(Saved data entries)
# # # # #
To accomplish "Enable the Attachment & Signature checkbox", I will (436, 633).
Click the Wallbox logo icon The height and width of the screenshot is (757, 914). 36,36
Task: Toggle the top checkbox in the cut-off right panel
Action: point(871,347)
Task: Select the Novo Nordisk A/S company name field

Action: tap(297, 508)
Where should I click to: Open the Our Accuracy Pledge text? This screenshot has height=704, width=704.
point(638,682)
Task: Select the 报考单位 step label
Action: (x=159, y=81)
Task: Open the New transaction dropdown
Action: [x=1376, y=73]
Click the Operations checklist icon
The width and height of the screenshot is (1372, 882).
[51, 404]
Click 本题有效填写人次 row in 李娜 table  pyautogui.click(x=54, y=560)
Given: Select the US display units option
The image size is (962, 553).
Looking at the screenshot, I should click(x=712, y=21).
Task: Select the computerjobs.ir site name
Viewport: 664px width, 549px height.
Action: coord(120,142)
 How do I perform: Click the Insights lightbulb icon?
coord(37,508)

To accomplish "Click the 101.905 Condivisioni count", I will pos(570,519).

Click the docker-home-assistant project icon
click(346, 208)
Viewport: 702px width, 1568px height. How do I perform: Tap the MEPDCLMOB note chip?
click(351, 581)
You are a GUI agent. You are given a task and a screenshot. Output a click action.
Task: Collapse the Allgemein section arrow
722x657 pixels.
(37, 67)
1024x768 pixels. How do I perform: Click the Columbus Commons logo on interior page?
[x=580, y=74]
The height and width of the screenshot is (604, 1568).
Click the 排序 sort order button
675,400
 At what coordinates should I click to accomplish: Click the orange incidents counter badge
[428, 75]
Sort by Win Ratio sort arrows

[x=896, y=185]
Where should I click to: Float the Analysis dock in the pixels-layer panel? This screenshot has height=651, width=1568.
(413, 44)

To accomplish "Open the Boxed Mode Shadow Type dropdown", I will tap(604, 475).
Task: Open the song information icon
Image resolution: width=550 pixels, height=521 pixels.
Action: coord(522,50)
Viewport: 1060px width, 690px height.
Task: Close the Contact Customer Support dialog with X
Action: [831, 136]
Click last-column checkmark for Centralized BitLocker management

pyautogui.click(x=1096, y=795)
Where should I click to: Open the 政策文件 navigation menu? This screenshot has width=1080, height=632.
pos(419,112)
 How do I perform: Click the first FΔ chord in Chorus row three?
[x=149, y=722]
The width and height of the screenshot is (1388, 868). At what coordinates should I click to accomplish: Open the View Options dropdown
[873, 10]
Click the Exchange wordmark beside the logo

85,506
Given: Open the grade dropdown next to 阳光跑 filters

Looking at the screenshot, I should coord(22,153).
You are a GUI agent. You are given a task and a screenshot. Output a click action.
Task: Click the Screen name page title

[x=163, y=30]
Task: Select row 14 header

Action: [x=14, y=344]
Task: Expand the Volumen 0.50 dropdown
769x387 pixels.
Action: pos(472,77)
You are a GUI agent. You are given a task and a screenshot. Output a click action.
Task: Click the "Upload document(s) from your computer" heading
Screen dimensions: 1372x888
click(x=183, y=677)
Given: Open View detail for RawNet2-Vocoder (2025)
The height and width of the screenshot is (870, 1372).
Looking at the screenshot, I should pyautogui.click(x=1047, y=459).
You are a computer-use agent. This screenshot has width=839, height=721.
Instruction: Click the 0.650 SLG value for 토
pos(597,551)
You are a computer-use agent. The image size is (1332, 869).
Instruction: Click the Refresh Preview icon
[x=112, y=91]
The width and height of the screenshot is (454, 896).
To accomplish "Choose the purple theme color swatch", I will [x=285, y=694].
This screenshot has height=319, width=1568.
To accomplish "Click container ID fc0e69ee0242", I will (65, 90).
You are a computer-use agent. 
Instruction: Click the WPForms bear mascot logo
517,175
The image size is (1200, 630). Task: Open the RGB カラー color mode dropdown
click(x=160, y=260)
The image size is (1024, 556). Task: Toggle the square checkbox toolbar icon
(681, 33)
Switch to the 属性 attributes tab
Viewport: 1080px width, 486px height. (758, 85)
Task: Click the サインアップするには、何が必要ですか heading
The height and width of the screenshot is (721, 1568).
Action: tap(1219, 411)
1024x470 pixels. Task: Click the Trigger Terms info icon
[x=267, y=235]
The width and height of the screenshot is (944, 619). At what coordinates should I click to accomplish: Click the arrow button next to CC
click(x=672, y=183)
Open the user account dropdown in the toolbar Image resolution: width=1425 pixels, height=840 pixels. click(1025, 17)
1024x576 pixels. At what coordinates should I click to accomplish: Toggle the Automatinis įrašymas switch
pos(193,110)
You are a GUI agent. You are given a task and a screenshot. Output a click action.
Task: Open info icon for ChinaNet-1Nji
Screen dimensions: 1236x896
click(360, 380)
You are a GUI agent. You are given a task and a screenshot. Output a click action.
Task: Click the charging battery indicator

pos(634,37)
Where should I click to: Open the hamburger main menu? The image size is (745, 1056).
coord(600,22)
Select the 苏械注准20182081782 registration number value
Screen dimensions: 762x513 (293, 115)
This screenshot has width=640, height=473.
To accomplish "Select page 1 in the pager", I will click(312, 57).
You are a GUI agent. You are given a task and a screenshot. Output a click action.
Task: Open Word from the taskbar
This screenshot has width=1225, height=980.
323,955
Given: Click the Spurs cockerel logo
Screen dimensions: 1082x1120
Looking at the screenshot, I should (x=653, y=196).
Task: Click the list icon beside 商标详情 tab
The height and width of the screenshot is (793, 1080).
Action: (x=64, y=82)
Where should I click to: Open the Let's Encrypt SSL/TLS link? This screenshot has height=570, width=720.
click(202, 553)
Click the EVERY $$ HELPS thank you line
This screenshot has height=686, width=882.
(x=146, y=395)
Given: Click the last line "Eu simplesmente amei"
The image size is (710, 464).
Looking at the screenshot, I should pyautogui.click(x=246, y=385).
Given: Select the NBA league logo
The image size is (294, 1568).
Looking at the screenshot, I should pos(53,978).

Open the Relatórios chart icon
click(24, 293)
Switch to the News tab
# # # # #
Above are the lines; repeat exactly the ones from the line containing "Click the Exchange wordmark beside the logo" down to the line containing "Task: Expand the Volumen 0.50 dropdown", both inclusive.

# Task solution:
Click the Exchange wordmark beside the logo

85,506
Given: Open the grade dropdown next to 阳光跑 filters

Looking at the screenshot, I should coord(22,153).
You are a GUI agent. You are given a task and a screenshot. Output a click action.
Task: Click the Screen name page title

[x=163, y=30]
Task: Select row 14 header

Action: [x=14, y=344]
Task: Expand the Volumen 0.50 dropdown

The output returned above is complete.